Quando converso com Nícolas para informar que está próximo o momento dele agir, tento perceber alguma palavra ou expressão que o traia, mesmo um leve movimento nos olhos, mas só consigo ver genuinidade.

Os dias continuam correndo. Elana nos mostra as várias doenças comuns entre nosso povo, entre elas cólera, sarampo, gripes e tuberculose. Quando vemos fotos, me lembro dos enjoos de Suzana no mês passado, que certamente continuarão. Entendemos os processos de criação de vacinas e soros, como também suas aplicações. Executamos várias vezes no laboratório o desenvolvimento dos compostos.

Pelo conteúdo de nossas aulas entendemos que nesse mês, para nosso contínuo espanto, não haverá Resistência. Encaramos como tempo extra para aprimorar o desempenho que queremos ter na noite de ação, como a passamos a chamá-la. Todos os dias depois do expediente, Elisa e Suzana treinam corrida, com o objetivo de conseguirem passos longos e suaves. Para todos que olham, as duas não estão fazendo mais do que exercícios.

Também nos preparamos. Todas as noites Rubens arromba várias vezes a fechadura da porta de nosso quarto – ele usa um clipe de papel que conseguiu no laboratório. Charles me mostra em seus desenhos o que provavelmente encontrarei no armário; a trava será a parte mais complicada, terei que abrir o display de senha, encontrar os parafusos certos, soltar toda a capa plástica que reveste a tranca propriamente dita e alcançar um pequeno ferrinho que quando puxado, destravará a porta. Seu eu não conseguir essa primeira parte, podemos dar adeus ao resto. Depois da tranca, encontrar um slot e fixar a placa não será problema.

– – –

A prova mensal é do mesmo modelo da anterior, a papel e caneta. Durante o almoço, logo após o teste, Charles me passa sua faca de mesa tão discretamente que nem as meninas ou Rubens percebem. Já temos nossa "chave de fendas". No final daquele dia recebemos os resultados e todos nós pontuamos.
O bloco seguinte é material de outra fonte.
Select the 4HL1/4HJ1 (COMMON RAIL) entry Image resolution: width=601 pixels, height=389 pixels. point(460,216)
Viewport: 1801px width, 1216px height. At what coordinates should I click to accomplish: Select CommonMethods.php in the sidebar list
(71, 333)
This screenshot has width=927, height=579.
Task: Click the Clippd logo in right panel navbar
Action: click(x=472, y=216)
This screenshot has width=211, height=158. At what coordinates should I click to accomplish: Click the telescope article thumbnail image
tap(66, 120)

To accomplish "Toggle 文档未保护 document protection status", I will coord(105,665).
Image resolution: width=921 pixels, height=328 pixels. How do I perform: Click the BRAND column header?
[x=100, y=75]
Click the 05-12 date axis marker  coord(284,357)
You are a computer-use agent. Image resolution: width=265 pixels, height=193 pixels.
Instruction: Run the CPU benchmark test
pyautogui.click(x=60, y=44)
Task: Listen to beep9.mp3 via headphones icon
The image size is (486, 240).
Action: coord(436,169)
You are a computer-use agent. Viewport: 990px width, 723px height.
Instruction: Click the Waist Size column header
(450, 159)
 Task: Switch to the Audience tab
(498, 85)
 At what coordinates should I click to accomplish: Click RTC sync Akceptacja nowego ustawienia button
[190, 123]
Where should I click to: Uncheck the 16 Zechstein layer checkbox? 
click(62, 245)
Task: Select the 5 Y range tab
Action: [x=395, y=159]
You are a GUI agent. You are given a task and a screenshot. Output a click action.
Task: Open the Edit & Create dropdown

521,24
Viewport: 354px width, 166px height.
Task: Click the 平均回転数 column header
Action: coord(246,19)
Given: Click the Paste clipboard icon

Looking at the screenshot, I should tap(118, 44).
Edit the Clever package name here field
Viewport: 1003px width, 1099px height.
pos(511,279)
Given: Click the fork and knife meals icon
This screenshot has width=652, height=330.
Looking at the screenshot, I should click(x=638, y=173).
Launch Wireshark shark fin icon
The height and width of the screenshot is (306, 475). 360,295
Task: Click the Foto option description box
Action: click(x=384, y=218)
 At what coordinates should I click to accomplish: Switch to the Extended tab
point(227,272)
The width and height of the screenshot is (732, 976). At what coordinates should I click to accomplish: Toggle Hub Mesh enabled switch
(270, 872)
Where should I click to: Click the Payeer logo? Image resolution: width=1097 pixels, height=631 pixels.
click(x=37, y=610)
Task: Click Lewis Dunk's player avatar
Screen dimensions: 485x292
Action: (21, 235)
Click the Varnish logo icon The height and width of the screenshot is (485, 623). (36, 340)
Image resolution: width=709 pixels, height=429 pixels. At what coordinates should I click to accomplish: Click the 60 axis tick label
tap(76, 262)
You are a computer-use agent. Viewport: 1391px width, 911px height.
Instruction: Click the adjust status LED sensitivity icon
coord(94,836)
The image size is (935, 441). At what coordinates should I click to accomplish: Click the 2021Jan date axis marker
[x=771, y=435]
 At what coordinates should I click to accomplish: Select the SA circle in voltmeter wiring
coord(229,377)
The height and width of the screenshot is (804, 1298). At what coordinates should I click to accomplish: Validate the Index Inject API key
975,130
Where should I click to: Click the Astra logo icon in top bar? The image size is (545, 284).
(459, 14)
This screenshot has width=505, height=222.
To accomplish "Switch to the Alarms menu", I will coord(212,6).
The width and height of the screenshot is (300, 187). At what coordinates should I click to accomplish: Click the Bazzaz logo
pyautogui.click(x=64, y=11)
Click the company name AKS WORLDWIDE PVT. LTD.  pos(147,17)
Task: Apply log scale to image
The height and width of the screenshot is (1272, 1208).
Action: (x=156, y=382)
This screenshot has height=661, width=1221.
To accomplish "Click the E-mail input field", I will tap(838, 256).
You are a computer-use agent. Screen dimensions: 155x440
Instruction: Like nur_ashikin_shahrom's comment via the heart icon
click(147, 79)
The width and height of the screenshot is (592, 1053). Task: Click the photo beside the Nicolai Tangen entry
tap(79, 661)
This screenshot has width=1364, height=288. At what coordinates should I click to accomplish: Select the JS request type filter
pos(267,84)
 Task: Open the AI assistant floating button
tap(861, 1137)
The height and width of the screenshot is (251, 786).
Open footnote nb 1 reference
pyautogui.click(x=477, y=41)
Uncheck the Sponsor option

"Já faz um bom tempo que ninguém morre", diz Suzana no jantar.

– Com certeza vão ter Honras no final desse mês – Elisa gira o copo na mesa.

– Então será esse o mês – digo, fitando-os.

Após o toque de recolher, pouco antes de dormirmos, Rubens exibe sua destreza no arrombamento de portas. Ele destranca o banheiro e o quarto em menos de seis minutos. Isso nos relembra que teremos de fazer movimentos perfeitamente sincronizados com o relógio, para que quando ele religar a energia, eu não esteja mais com a porta do armário aberta.

– – –

As cornetas soam dez minutos mais cedo no dia seguinte, tirando-nos da cama e colocando-nos imediatamente na frente das telas. Às sete horas, o fundo preto é substituído por Félix de pé, em alguma parte da torre da diretoria; sua voz invariável anuncia:

– Atenção, Renegados. Exatamente daqui uma hora, todos deverão estar na entrada do hospital; no mês passado vocês estiveram em contato com a mortal V-5, por isso aplicaremos um soro para prevenir qualquer possível surto da doença em nosso meio. Sabemos que as chances reais disso acontecer são mínimas, mas precisamos seguir o protocolo.

Sem demora nos uniformizamos e descemos para o hospital. Já há filas para cada casa, orientadas pelos instrutores. Distantes de nós consigo ver as cabeças de Suzana e Elisa.

Não demora muito para que eu seja atendido. O enfermeiro escaneia meu olho com a máquina já conhecida e me pede para sentar numa cadeira com apoio para o braço.

– Aparentemente você não está infectado, mas, mesmo assim, tenho que aplicar o soro.

Estendo o braço e ele amarra uma liga elástica antes do meu cotovelo. Minhas veias se estufam e a agulha da seringa penetra uma delas. O conteúdo é injetado causando uma dor escruciante, me deixando tonto e com visão turva, até faz subir um leve formigamento no maxilar.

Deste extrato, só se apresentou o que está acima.